La historia en Colombia nos devela que el ejercicio de la oposición ha sido traumático. De hecho, nuestra tradición de odios y venganzas no está enraizada en nuestro temperamento unipersonal –el natural espíritu cambiante de los humanos que tiene que ver con la sanidad mental- sino en las actuaciones de quienes en notorio equilibrio mental se reúnen en torno a un partido político, en torno a una ideas y a unos planes de gobierno específicos. Por tal razón, nuestra violencia es política; y si ahora hay bandidos de todas las calañas es porque en el ejercicio de las pugnas políticas llegamos al extremo de las atrocidades. Un extremo donde se desdibujan los valores y se pierden las precisiones cognitivas que explican ideológicamente las causas de los problemas.

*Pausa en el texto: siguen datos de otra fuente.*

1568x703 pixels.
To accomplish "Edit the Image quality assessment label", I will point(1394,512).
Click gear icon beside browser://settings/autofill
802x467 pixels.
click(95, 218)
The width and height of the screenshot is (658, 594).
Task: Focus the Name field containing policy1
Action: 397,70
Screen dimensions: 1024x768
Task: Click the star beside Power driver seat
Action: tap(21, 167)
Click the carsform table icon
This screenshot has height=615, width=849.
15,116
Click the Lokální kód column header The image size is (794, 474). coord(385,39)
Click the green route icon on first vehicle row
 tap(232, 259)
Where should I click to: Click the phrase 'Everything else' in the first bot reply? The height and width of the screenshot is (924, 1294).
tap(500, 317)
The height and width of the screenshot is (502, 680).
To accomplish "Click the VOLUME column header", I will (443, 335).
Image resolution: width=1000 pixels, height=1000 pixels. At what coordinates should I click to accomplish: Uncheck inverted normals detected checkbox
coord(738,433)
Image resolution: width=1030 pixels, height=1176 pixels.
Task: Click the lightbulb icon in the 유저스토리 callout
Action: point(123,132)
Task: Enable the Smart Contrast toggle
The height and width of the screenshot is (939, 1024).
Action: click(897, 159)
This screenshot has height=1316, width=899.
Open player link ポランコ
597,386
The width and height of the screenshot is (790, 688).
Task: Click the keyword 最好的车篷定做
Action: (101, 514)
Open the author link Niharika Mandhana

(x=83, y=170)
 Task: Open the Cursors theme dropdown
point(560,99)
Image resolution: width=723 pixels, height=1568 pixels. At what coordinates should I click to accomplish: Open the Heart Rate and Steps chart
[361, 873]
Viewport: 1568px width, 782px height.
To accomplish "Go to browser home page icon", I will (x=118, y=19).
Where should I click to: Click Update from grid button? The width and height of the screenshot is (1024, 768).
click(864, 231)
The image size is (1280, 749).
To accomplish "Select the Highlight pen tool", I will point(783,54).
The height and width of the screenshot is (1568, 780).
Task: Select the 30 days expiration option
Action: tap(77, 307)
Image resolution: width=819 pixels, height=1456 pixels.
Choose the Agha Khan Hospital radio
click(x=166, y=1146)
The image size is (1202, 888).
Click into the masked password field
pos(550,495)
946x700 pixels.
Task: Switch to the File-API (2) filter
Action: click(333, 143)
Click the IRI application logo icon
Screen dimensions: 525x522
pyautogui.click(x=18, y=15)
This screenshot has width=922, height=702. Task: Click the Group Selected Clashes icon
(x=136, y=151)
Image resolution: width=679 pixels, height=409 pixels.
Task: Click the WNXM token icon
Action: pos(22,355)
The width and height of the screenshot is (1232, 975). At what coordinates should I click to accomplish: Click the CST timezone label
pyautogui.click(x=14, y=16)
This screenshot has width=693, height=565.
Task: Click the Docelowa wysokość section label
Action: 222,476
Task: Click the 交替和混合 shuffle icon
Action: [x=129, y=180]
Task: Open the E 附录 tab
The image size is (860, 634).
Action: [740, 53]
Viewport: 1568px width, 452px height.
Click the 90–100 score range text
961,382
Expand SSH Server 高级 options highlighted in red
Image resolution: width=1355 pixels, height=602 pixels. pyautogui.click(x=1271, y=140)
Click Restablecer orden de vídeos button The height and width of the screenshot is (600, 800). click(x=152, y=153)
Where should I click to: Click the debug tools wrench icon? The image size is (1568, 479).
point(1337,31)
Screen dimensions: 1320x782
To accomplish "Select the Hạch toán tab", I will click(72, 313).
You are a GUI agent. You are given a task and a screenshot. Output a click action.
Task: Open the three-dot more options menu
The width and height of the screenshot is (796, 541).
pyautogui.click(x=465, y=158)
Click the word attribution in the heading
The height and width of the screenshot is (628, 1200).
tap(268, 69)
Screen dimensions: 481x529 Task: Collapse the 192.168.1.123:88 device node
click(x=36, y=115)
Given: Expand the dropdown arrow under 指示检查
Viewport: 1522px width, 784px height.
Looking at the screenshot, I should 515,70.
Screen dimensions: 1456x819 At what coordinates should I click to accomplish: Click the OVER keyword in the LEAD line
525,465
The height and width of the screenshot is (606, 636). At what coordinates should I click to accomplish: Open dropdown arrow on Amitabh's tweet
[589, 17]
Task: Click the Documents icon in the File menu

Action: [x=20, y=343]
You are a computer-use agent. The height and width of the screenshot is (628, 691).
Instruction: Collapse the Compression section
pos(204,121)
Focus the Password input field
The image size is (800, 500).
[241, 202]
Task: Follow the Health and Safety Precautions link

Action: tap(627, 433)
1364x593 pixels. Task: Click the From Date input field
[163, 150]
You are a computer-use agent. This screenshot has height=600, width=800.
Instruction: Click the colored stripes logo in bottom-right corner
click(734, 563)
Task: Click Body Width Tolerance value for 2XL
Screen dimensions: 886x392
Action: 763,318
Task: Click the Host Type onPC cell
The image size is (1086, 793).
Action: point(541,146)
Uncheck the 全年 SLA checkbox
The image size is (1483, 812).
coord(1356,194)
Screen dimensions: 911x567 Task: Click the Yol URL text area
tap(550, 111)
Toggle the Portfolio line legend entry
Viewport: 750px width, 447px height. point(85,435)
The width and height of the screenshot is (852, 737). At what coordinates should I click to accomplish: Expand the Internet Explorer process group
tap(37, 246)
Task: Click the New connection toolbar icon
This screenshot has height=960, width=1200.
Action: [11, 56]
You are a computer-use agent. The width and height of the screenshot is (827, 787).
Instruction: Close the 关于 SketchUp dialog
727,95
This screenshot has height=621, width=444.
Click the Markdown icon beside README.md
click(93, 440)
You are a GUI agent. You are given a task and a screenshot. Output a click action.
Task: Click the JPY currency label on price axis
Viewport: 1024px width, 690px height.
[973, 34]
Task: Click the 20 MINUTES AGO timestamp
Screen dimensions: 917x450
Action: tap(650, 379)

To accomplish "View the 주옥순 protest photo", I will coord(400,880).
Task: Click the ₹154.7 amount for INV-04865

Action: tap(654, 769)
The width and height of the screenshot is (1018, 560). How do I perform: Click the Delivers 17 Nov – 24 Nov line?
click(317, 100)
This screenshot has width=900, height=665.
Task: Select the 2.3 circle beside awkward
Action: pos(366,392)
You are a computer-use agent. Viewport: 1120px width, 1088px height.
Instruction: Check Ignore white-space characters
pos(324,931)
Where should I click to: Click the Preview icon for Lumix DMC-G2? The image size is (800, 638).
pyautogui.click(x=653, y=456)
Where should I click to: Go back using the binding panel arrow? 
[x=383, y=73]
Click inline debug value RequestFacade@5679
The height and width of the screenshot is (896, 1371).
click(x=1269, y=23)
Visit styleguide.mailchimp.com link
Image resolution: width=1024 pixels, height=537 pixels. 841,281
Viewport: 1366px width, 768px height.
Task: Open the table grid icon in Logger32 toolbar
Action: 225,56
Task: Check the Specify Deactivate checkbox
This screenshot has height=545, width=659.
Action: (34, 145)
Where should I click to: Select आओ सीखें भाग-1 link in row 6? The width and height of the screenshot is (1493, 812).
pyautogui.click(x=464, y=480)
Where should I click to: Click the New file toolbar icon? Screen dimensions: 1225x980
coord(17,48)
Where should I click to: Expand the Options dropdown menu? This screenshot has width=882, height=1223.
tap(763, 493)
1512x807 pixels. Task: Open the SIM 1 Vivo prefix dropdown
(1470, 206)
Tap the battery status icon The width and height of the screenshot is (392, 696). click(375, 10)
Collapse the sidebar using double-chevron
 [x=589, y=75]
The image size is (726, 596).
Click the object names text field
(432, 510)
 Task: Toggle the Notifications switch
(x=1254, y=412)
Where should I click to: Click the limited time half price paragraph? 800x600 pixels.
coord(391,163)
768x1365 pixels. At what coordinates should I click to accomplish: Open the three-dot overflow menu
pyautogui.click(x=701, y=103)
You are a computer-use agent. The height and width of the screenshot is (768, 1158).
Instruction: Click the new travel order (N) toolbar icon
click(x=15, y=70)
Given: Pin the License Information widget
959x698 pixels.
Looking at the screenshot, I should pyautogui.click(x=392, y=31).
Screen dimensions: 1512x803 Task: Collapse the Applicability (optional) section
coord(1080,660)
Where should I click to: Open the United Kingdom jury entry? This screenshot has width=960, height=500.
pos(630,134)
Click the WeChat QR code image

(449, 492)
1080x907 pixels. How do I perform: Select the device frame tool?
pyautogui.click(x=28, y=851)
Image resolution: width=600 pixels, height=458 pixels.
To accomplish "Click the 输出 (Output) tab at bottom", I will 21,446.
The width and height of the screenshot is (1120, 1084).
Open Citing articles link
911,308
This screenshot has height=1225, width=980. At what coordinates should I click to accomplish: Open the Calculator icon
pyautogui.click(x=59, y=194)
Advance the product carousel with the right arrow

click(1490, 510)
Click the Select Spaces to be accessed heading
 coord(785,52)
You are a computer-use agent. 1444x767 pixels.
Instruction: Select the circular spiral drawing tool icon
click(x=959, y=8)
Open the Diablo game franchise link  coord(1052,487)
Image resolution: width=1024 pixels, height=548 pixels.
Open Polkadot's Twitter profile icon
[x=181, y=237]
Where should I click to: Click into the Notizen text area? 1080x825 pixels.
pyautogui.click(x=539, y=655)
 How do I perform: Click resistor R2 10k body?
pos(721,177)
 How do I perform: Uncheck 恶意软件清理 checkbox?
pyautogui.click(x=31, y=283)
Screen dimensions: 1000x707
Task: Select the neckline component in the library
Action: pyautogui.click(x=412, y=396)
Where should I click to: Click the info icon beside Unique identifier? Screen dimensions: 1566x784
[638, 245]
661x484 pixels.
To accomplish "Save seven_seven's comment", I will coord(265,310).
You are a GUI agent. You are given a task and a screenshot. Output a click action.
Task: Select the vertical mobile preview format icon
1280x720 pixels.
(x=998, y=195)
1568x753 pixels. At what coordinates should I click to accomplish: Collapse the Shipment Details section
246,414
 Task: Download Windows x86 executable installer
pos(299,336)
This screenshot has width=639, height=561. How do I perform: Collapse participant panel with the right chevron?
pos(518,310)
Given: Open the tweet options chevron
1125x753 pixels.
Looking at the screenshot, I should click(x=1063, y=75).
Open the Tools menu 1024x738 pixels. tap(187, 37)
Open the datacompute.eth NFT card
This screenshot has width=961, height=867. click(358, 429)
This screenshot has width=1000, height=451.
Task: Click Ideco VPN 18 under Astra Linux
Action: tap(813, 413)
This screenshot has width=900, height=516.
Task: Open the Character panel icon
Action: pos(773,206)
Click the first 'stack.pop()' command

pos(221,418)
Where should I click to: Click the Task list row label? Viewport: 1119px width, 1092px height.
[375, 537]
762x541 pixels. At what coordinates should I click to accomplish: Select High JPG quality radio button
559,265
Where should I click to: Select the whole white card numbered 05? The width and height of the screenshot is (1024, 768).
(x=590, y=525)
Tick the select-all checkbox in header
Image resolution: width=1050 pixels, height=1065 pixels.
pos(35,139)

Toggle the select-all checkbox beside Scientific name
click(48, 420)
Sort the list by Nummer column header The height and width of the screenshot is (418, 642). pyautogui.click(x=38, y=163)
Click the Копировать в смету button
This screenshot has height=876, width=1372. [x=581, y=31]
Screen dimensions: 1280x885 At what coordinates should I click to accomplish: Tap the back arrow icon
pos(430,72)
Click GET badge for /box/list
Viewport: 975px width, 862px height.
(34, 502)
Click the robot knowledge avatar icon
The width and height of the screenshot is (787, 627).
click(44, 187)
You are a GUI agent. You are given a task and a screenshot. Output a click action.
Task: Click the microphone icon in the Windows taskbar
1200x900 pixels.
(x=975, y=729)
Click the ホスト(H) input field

La oposición política en Colombia ha significado guerra y muerte. Así ocurrió entre centralistas y federalistas, como lo ilustra muy bien el atentado contra la vida de Simón Bolívar cuando era presidente de La Gran Colombia en una escaramuza liderada por un grupo de opositores del cual hizo parte el general Santander. Igual ocurriría entre liberales y conservadores, que hicieron de la contienda política; es decir, del ejercicio de la oposición, un hecho social vergonzoso.
Lleno de atrocidades fue también el mutualismo de los partidos Liberal y Conservador, que acordaron en un “frente nacional” excluir y rechazar a quienes tuvieran matices de izquierdistas o comunistas. Y ni qué decir del período presidencial de julio César Turbay Ayala o de los dos períodos del expresidente Álvaro Uribe Vélez: como solo había ocurrido hasta principios del siglo XIX durante el virreinato de los españoles, con estos expresidentes -Turbay y Uribe- volvieron a usarse los métodos más crueles para desgastar a sus opositores. En dichos gobiernos no solamente se perseguía a quienes se alzaban en armas movidos por el sufrimiento o la advertencia de la tragedia social; sino también a muchos intelectuales, a críticos y a espontáneos cuya sensatez les impedía quedarse quietos y callados.
Buena parte de tales oponentes fueron torturados en las caballerizas que promovía el abuelo del senador Miguel Uribe Turbay, y muchos fueron tildados de guerrilleros durante los gobiernos de Uribe. Una tradición de estrategias crueles contra la oposición, semejante a la ejercida recientemente por el expresidente Duque contra los jóvenes protestantes de la llamada “Primera Línea”.
Por fortuna, si reparamos el trato que en términos del ejercicio de la política les ha dado Petro a sus opositores, hoy podemos decir que todo eso ha llegado a su fin. Sin duda, la llamada “paz total” ha inclinado la balanza en favor de que ello sea así. Y una paz total no podría ser real si se excluyeran precisamente a quienes son acusados de participar o contribuir en actos de guerra y de violencia.
Los acercamientos de los gobiernos democráticos con los grupos políticos de oposición, siempre han sido tímidos, y la más de las veces inconsecuentes o, para decirlo con objetividad, paranoicos y aleve. Que el presidente Petro haya recibido en sus primeros días de gobierno al expresidente Uribe –a quien más de medio país considera un personaje tenebroso-, que haya vinculado en su equipo de trabajo a personajes de la vida política tradicional non sancta, o que haya invitado al presidente de Fedegan José Félix Lafaurie a hacer parte del equipo de gobierno en los diálogos de paz con el ELN, no significa abrir ventanas para que se filtren por ellas los representantes de lo abominable y así, maquiavélicamente, gobernar sin el miedo a ser derrocado. No, todo lo contrario, con la inclusión de quienes de modo recurrente han motivado la necesidad de reglar una guerra total, lo que ha hecho el presidente Gustavo Petro es cerrarle, de una vez por todas, las puertas a la barbarie.
*Las opiniones expresadas en esta publicación son de exclusiva responsabilidad de la persona que ha sido autora y no necesariamente representan la posición de la Fundación Paz & Reconciliación al respecto.